The spread between TIPS and Treasuries represents the market’s
inflation expectation. It’s just as impossible for the government to
default on TIPS as Treasuries, so default risk is the same. Investors
will accept a lower yield on TIPS by the amount they expect to recoup
from inflation adjustments. While investors who hold normal treasuries
to maturity are guaranteeing their interest rate, TIPS holders are guaranteeing their purchasing power,
making TIPS an attractive alternative for many savers. The chart from
Bloomberg below shows the current yields available on TIPS in green,
and treasuries in orange:
As we can see here, the 2-year spread between TIPS and Treasuries is
a bit over one percent. The 5-year spread is at about 1.75%, and the
10-year spread is a little over 2%. It’s a bit surprising to see such
low spreads given the inflation expectations investors claim to have. Everywhere we look, investors are fretting about inflation… why aren’t they buying TIPS?
Even if we were not expecting an inflationary environment, TIPS might still be cheap relative to treasuries. The chart below plots the year-over-year percent change in CPI-U as of last month:
The average annual inflation over this time period has been 3.8%.

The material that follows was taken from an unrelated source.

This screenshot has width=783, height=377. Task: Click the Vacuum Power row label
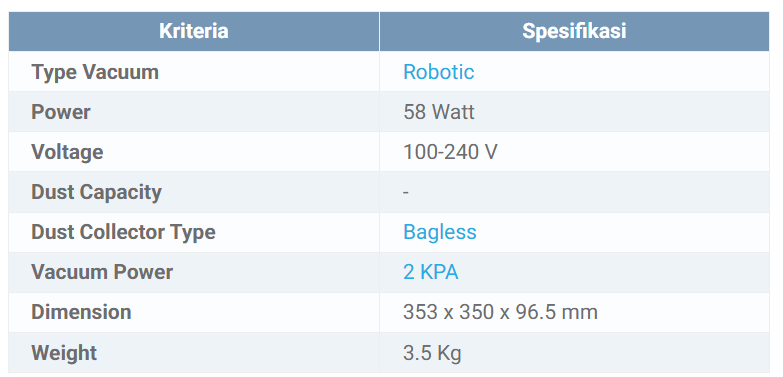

The chart is volatile, and there have been lengthy multi-year periods
where inflation has been less than 2%. But even if we assume a normal
inflation rate will be only 3% per year, investors can reduce their
risk of losing significant purchasing power and increase
their expected return by about 1%, by moving from treasuries (and CDs
and savings accounts) into TIPS. The combination of lower risk and
higher return is a rare opportunity in finance. We’re at a loss to
understand why investors (especially those with inflation fears) would
hold treasuries, CDs, or excess cash when they could buy TIPS.